Whether you’re jetting off on a big business trip or heading out for a relaxing vacation, have you ever noticed that people act a little weird on airplanes? Aside from the fact that it’s an enormous metal bird flying in the sky, everything about the way we behave on a plane seems to be different from anywhere else in the world – so why is that?

The Mile Cry Club

Have you ever watched an emotional blockbuster on that tiny screen on the back of your airplane seat and found yourself sobbing uncontrollably? You’re not alone. Even Christine Teigen tweeted back in May 2019, asking whether anyone else has noticed that they cry more when watching movies in the sky.
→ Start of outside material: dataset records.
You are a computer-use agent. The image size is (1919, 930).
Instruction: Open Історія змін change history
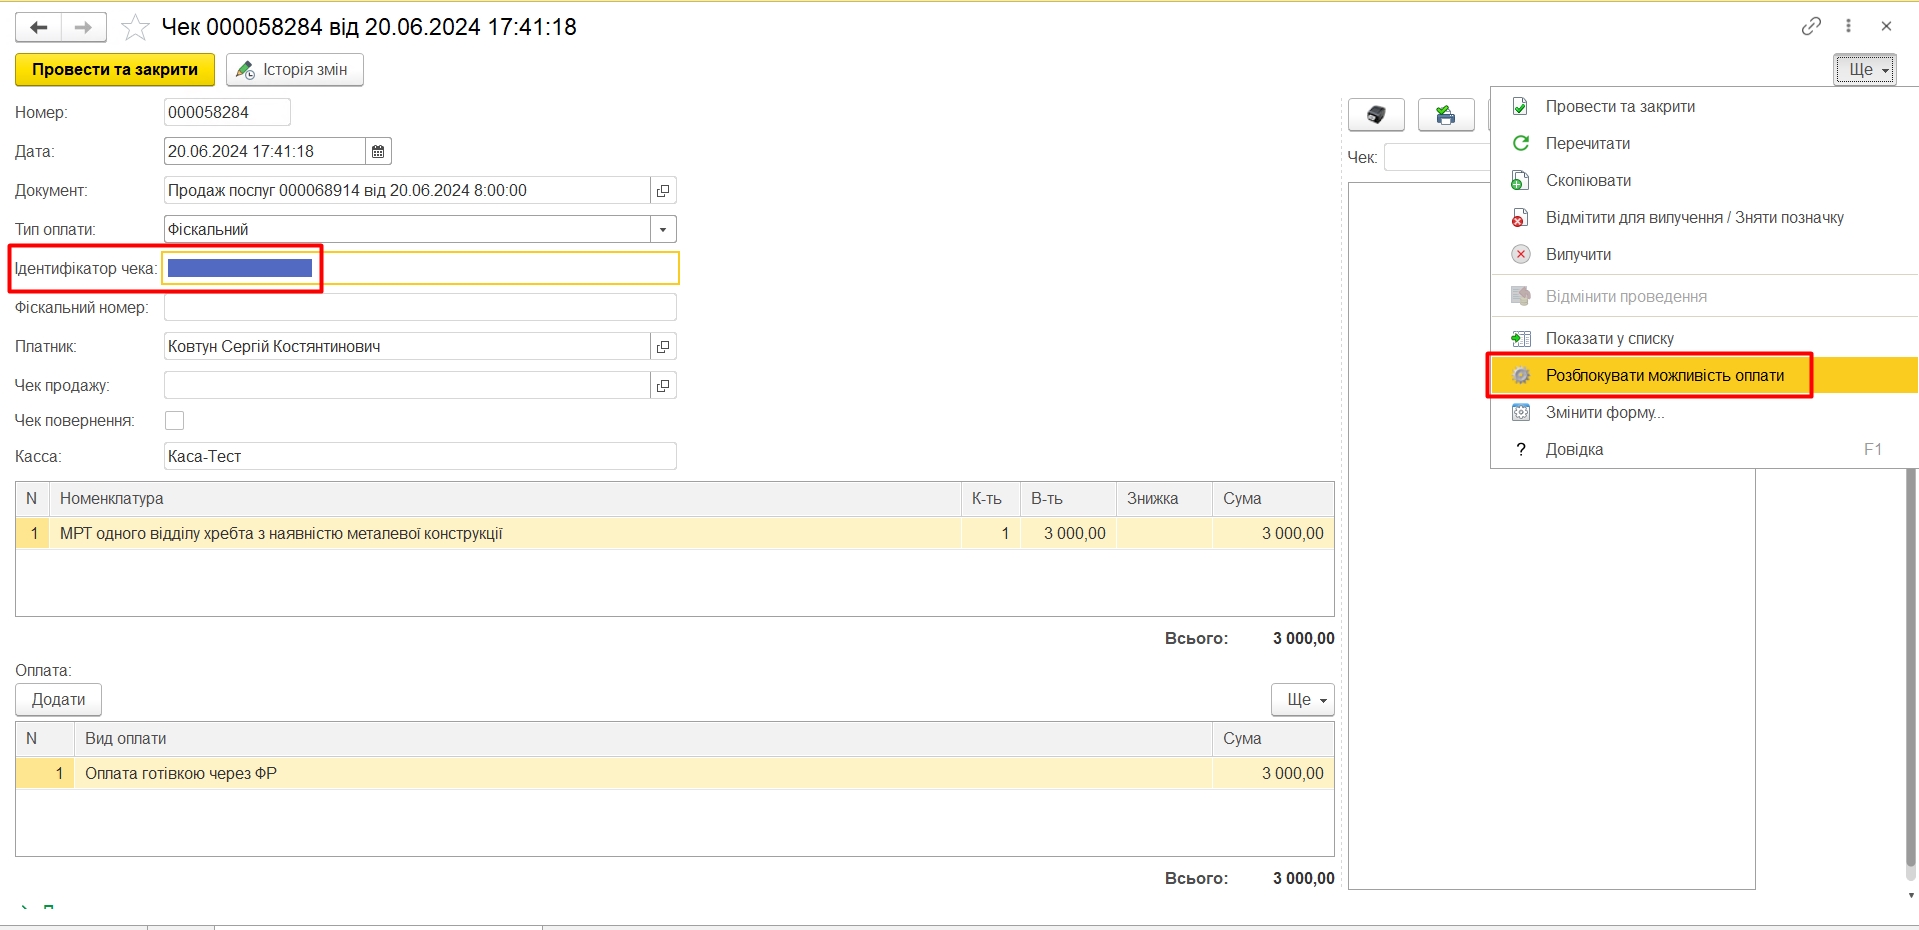click(x=294, y=70)

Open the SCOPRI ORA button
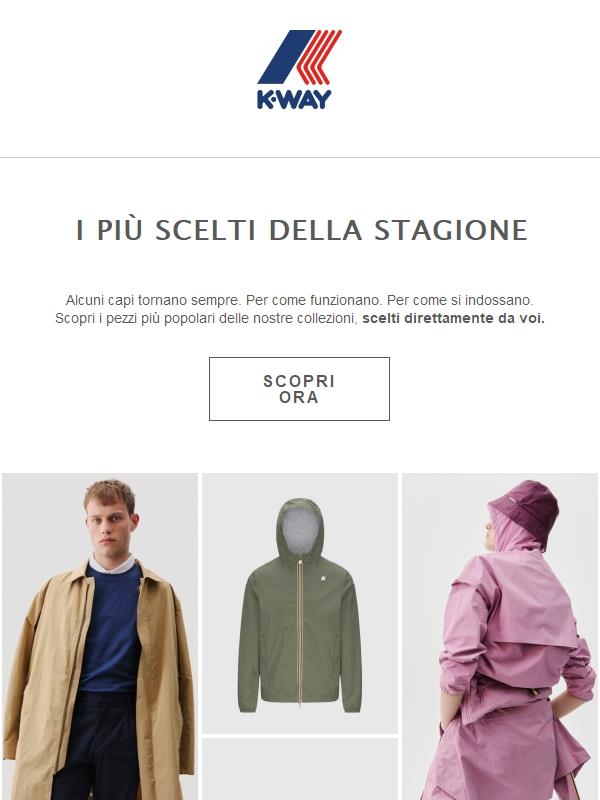point(299,389)
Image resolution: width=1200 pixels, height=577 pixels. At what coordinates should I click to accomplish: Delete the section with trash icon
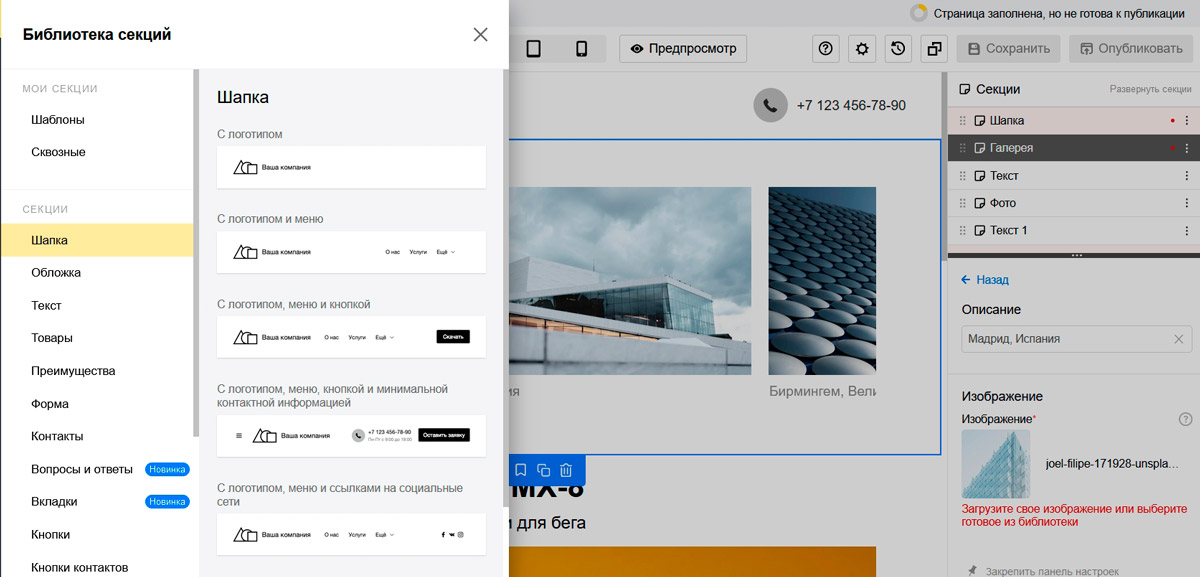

It turns out that there is a scientific reason for this! Low air pressure in the atmosphere can reduce the oxygen in our blood, and therefore affects our ability to regulate our emotions and even make decisions. Both Brian Cox and Ed Sheeran have admitted to getting weepy while watching movies on an airplane.


Hold on to control

Unless you’re the pilot, one thing about flying is that you are entirely out of control, and that can be pretty scary. Some people react to this with panic attacks and flying anxiety, whereas others try to claw back control in other ways. For example, those passengers who start shouting about silly little things, such as sitting by the window, or the overhead lockers – are desperate to feel in control again.

Breaking wind

Have you ever noticed that you’re a little windier than usual while flying? It’s not just nerves; there’s a real scientific term for it – HAFE or High Altitude Flatus Expulsion. It can also occur if you were to climb a mountain to a high altitude and works in a similar way that air in a bottle expands with a rise in altitude – the gas in your intestines expands, up to around 30%! Although it’s a little embarrassing to let one go, especially when trapped in a confined space, it might help to know that the slight dip in oxygen and the dry air can actually reduce our sense of smell, so at least it won’t be too offensive to those around you.


Out of the ordinary

Another Twitter thread had a whole load of people remarking on how they tend to crave something they never usually drink on an airplane, perhaps tomato juice or ginger ale. Most people who get these beverages as part of their in-flight order will never ask for it at a restaurant, so why is that? Research suggests that a high noise level, such as on an airplane, can lower our ability to taste sweet or salty things and therefore makes us want to order something else, such as ‘umami’, a taste which describes things such as tomatoes.

It seems that we all regress a little into our lizard brains when it comes to air travel, and we stop thinking rationally, or with the context of social conformity (think: those people who recline their seat for the whole flight or take their shoes off!). A lot of the time we don’t even realize that what we are doing is so bizarre, but at least now we know it’s science… mostly!